Information shown |
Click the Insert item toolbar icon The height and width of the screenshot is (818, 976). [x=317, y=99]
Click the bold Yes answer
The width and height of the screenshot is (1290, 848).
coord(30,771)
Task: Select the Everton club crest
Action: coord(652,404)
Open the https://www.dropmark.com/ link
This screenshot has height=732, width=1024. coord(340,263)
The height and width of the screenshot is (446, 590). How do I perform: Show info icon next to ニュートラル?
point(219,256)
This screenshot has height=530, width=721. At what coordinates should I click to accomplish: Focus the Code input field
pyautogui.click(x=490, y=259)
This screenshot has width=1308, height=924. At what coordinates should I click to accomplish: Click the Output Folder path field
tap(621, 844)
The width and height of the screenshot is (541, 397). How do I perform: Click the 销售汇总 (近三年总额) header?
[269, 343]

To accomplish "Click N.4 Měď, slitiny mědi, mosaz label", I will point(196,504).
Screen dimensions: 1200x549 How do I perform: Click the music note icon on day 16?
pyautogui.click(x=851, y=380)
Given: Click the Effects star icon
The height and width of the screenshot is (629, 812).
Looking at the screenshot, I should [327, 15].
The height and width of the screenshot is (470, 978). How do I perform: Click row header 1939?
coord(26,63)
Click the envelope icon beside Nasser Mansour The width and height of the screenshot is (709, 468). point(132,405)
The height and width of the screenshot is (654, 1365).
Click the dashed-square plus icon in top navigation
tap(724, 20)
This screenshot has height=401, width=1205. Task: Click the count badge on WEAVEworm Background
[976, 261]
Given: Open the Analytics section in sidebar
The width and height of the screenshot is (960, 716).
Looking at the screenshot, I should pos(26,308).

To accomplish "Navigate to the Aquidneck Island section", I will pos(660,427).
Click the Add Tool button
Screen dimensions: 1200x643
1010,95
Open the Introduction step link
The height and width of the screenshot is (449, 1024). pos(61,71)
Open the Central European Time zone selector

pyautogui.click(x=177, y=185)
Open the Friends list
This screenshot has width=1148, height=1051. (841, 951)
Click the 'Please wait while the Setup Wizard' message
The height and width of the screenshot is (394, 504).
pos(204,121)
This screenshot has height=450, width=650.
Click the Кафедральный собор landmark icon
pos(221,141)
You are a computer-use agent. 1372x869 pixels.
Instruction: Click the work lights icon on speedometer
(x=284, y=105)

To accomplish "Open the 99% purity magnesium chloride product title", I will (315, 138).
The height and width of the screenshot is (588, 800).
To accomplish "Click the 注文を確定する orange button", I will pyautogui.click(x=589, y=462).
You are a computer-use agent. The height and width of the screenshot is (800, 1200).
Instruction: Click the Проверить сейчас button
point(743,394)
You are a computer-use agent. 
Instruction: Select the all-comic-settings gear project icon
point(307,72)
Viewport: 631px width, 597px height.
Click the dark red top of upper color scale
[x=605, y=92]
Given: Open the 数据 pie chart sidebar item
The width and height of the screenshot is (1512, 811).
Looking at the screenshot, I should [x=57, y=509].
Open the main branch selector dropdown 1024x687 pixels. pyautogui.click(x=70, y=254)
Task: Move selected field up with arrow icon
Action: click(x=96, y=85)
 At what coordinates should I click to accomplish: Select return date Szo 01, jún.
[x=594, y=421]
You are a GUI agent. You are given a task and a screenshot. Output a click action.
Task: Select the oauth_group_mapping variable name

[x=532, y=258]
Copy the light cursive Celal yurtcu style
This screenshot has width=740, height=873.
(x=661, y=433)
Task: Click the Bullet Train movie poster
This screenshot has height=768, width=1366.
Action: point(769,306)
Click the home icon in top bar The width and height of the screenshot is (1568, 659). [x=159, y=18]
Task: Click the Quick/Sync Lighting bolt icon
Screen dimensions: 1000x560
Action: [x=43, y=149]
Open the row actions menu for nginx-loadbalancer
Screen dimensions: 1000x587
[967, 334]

Work required |
Given the data above, transcribe exactly the lines from the one containing "This screenshot has height=450, width=650." down to the one containing "You are a GUI", and no others.

Answer below |
This screenshot has height=450, width=650.
Click the Кафедральный собор landmark icon
pos(221,141)
You are a computer-use agent. 1372x869 pixels.
Instruction: Click the work lights icon on speedometer
(x=284, y=105)

To accomplish "Open the 99% purity magnesium chloride product title", I will (315, 138).
The height and width of the screenshot is (588, 800).
To accomplish "Click the 注文を確定する orange button", I will pyautogui.click(x=589, y=462).
You are a computer-use agent. The height and width of the screenshot is (800, 1200).
Instruction: Click the Проверить сейчас button
point(743,394)
You are a computer-use agent. 
Instruction: Select the all-comic-settings gear project icon
point(307,72)
Viewport: 631px width, 597px height.
Click the dark red top of upper color scale
[x=605, y=92]
Given: Open the 数据 pie chart sidebar item
The width and height of the screenshot is (1512, 811).
Looking at the screenshot, I should [x=57, y=509].
Open the main branch selector dropdown 1024x687 pixels. pyautogui.click(x=70, y=254)
Task: Move selected field up with arrow icon
Action: click(x=96, y=85)
 At what coordinates should I click to accomplish: Select return date Szo 01, jún.
[x=594, y=421]
You are a GUI agent. You are given a task and a screenshot. Output a click action.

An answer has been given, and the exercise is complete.